--- Directions for this task ---
Repeat the listing below word for word, stopping after the line that contains "Click the Filtern toolbar button".

*** Data for the task Section Begins ***

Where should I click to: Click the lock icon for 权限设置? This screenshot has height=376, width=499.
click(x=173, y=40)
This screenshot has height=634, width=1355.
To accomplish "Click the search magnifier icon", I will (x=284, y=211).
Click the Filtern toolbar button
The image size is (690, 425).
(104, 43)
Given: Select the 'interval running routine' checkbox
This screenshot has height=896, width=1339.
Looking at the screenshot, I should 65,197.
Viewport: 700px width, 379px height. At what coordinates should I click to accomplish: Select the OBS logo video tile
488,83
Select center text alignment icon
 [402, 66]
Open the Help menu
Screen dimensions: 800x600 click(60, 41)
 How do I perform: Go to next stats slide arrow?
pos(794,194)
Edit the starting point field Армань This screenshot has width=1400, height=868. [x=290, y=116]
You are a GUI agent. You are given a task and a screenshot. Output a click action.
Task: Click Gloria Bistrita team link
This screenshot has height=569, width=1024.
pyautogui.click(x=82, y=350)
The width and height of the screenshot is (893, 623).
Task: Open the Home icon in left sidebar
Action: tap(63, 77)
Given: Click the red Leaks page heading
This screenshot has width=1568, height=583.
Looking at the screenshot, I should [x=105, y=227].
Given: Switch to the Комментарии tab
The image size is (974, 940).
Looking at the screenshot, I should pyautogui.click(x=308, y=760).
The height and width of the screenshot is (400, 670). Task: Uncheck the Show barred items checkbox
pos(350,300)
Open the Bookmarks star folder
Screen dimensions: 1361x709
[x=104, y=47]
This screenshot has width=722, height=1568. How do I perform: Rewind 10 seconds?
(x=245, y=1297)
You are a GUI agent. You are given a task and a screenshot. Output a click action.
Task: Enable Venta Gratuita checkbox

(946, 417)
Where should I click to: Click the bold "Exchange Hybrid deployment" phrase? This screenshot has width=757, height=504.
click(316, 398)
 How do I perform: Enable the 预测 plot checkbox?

*** Data for the task Section Ends ***

--- Response ---
Where should I click to: Click the lock icon for 权限设置? This screenshot has height=376, width=499.
click(x=173, y=40)
This screenshot has height=634, width=1355.
To accomplish "Click the search magnifier icon", I will (x=284, y=211).
Click the Filtern toolbar button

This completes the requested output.